_SUPPLIED DATA_:

· · · ·

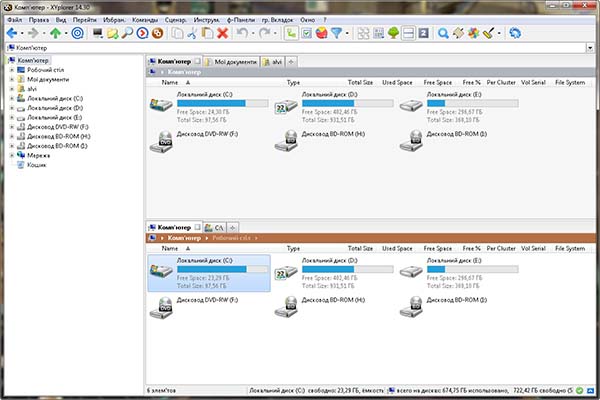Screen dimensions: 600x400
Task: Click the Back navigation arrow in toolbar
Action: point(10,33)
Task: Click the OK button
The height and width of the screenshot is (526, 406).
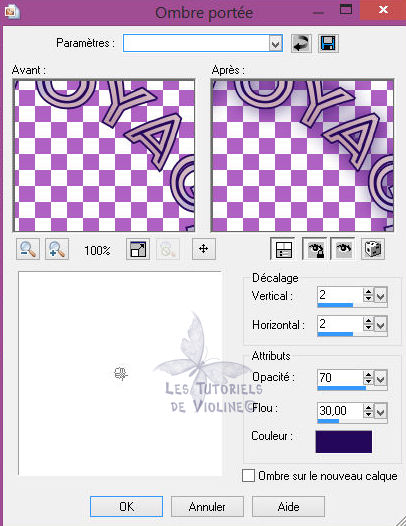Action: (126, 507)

· · · ·

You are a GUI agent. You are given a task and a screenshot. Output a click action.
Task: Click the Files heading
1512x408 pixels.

· · · ·

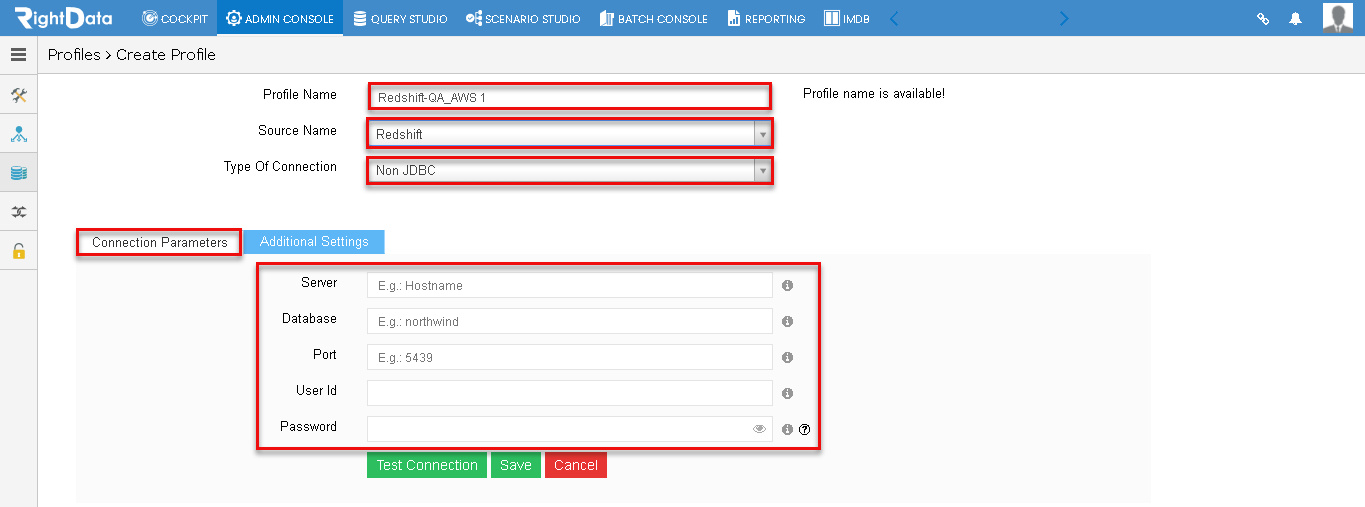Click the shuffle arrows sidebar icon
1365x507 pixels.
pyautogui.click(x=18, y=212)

· · · ·

_WHAT YOU WILL DO_: Looking at the records above, return exactly the lines from the line with "You are a GUI" to the line with "1512x408 pixels.", both ends included.

_TASK OUTPUT_:
You are a GUI agent. You are given a task and a screenshot. Output a click action.
Task: Click the Files heading
1512x408 pixels.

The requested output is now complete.